Wednesday 16 June 2010

Hammering home the message


Just in case they hadn’t got the message, Steve Quartermain, the chief planner at DCLG, wrote to LPAs yesterday (15 June), drawing their attention to the amendments made to PPS3 last week, viz: the exclusion of private residential gardens from the definition of previously developed land in Annex B of PPS3, plus the deletion from paragraph 47 of the national indicative minimum density of 30 dwellings per hectare. These changes, he says, emphasise that it is for local authorities and communities to take the decisions that are best for them, and decide for themselves the best locations and types of development in their areas. In other words, it’s a free-for-all so far as the level of provision of housing sites is concerned.

Quartermain repeats that LPAs and PINS are expected to have regard to this new policy position in preparing development plans and, where relevant, to take it into account as a material consideration when determining planning applications.

One wonders why DCLG has found it necessary to press the message home in this way. Only Rip Van Winkle could have missed the hoo-ha over last week’s announcement. Is it perhaps that the Department dimly perceives that their announcement has received a less than rapturous reception, and that even LPAs, as the alleged beneficiaries of the new policy, are querying the resulting policy vacuum in which they are being asked to operate?

A more detailed announcement regarding the abolition of RSS has been promised for 22nd June. But it seems unlikely that this will provide any greater enlightenment, as ministers don’t seem to appreciate the huge void in planning policy which they have created. They don’t appear to have any plans to fill the gap anytime soon, and so chaos will reign. PINS will have the most difficult task of all, faced with having to determine Section 78 appeals in this situation.

The only safe course is to apply the provisions of Section 70(2) of the 1990 Act and Section 38(6) of the 2004 Act, relying on whatever it is that legally constitutes the Development Plan at the time the appeal is determined. Bearing in mind that the S of S has chosen not to use his powers under Section 10 of the 2004 Act to rescind RSS immediately, those RSSs which have been formally promulgated by the S of S remain for the time being part of the statutory Development Plan and must continue to be treated as such.

The S of S’s intention to abolish RSS in the forthcoming ‘decentralisation’ bill is undoubtedly a material consideration, which could in principle indicate that the appeal before the Inspector should be determined otherwise than in accordance with the Development Plan. But the weight to be given to such material considerations is a matter for the decision-maker, and an Inspector may not necessarily feel that the intention to abolish RSS is an over-riding consideration when all the other material considerations, including the demand for housing in the LPA area, are taken into account. PPS3 (as amended) remains, of course, one of the major material considerations, and I have already pointed out that (apart from the deletion from paragraph 47 of the national indicative minimum density of 30 dwellings per hectare) the advice on the efficient use of land (paragraphs 45 to 51) remains in place.

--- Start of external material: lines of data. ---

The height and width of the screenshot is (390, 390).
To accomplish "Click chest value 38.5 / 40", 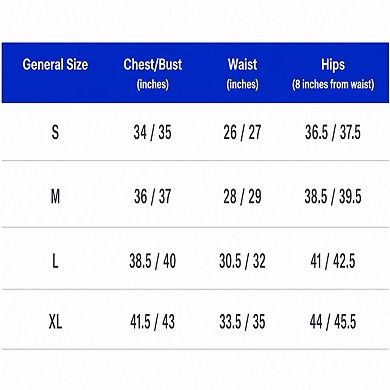I will pos(152,261).
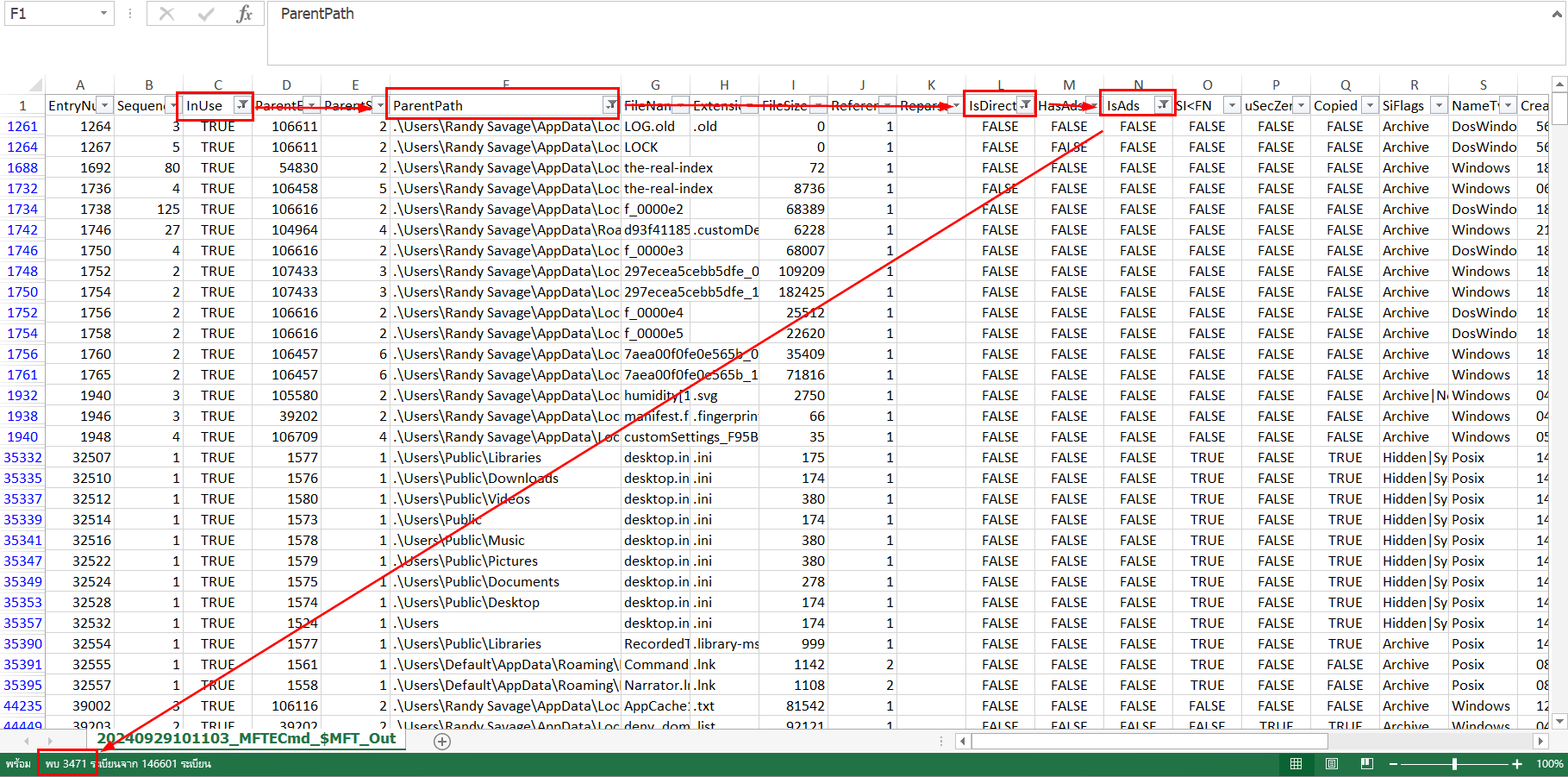
Task: Select column S header
Action: point(1483,85)
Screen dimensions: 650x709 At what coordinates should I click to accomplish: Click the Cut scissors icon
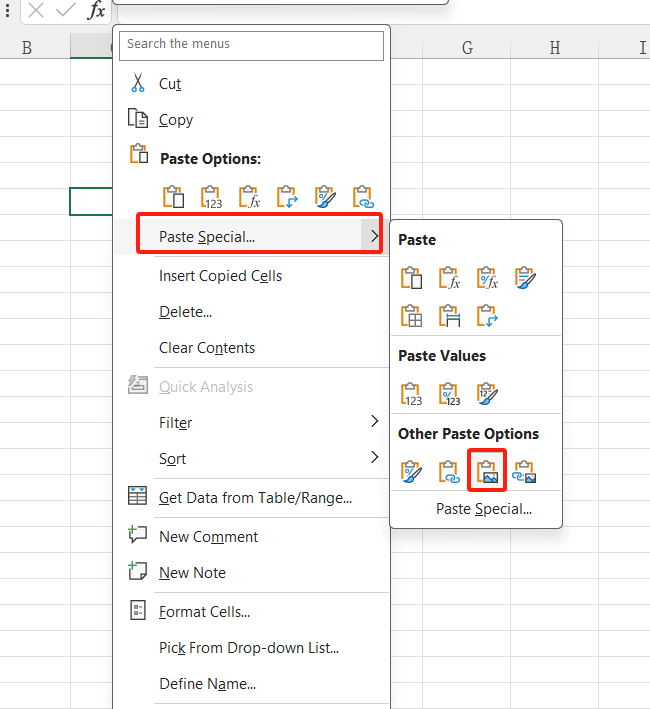(x=138, y=84)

So, despite the huffing and puffing from ministers and from DCLG’s Chief Planner, Inspectors may still allow appeals against the refusal of housing proposals on ‘garden land’ and other sites where this appears necessary in order to meet the strategic need for housing in the locality, and where it is an efficient use of land within the urban area or within the relevant settlement boundary. The policy of protecting ‘green field’ sites (which has not been amended or watered down in any way) means that we must still maximise the development potential of urban land, even if it is currently garden land.